**Work request:** Print the listing from its top line through the line containing "Ir Arriba (83, 1077)", nothing more, and leave out the pictures.

**Given entries:**
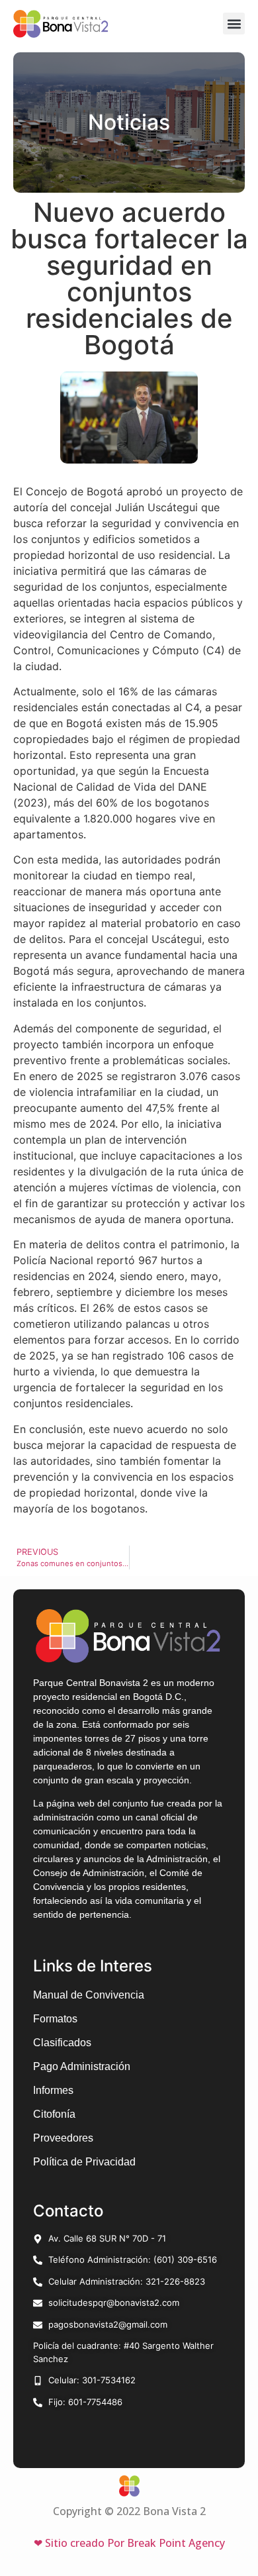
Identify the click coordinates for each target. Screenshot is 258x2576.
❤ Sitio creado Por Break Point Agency (129, 2543)
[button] (234, 23)
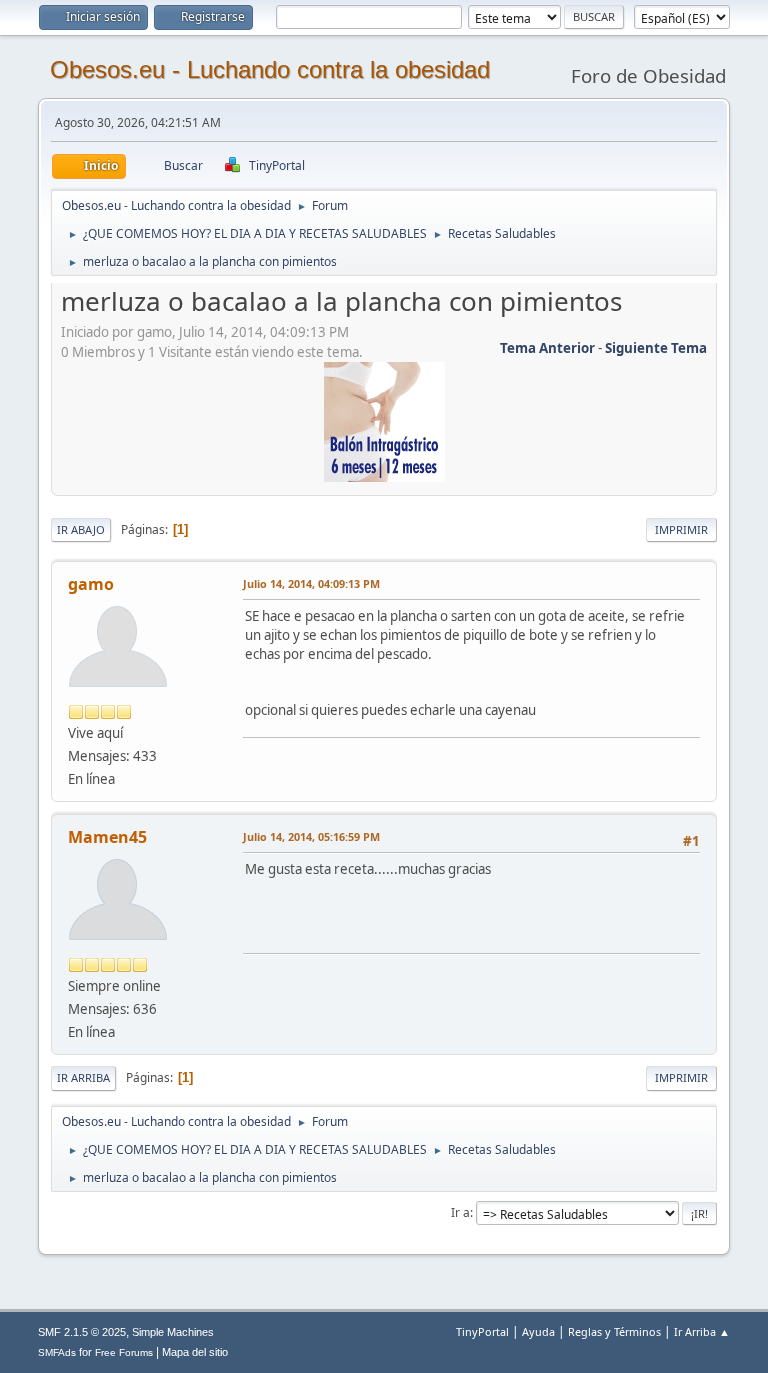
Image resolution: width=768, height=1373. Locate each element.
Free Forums (124, 1352)
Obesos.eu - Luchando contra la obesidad (270, 69)
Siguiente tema (656, 348)
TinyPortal (482, 1331)
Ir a (460, 1212)
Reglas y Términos (614, 1331)
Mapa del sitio (195, 1352)
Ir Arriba (83, 1077)
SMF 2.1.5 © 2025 (82, 1332)
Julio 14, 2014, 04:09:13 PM (311, 583)
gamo (91, 584)
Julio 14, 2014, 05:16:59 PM (311, 836)
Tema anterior (547, 348)
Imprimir (681, 529)
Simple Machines (173, 1332)
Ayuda (538, 1331)
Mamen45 (107, 837)
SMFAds (57, 1352)
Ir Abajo (81, 529)
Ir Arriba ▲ (702, 1331)
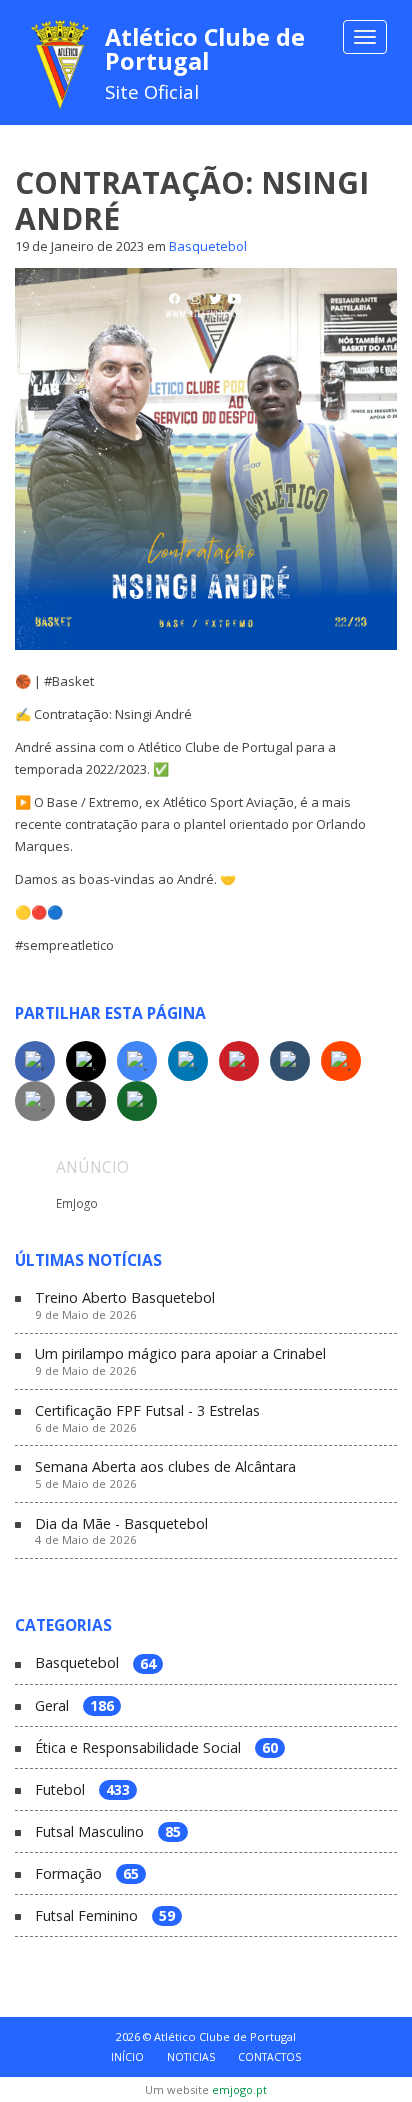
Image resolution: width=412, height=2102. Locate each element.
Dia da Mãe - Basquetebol (121, 1532)
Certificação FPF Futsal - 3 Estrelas (147, 1419)
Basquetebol (208, 246)
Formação (87, 1874)
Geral (74, 1706)
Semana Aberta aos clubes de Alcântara (165, 1475)
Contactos (269, 2057)
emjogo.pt (239, 2089)
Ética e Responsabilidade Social (156, 1748)
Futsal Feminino (105, 1916)
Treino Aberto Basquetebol (125, 1306)
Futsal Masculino (108, 1832)
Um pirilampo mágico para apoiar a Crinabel (180, 1362)
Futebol (82, 1790)
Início (127, 2057)
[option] (206, 1201)
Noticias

**Answer box:**
Identify the click coordinates for each target. Screenshot is 258x2576.
❤ Sitio creado Por Break Point Agency (129, 2543)
[button] (234, 23)
Image resolution: width=768, height=1373. Locate each element.
Free Forums (124, 1352)
Obesos.eu - Luchando contra la obesidad (270, 69)
Siguiente tema (656, 348)
TinyPortal (482, 1331)
Ir a (460, 1212)
Reglas y Términos (614, 1331)
Mapa del sitio (195, 1352)
Ir Arriba (83, 1077)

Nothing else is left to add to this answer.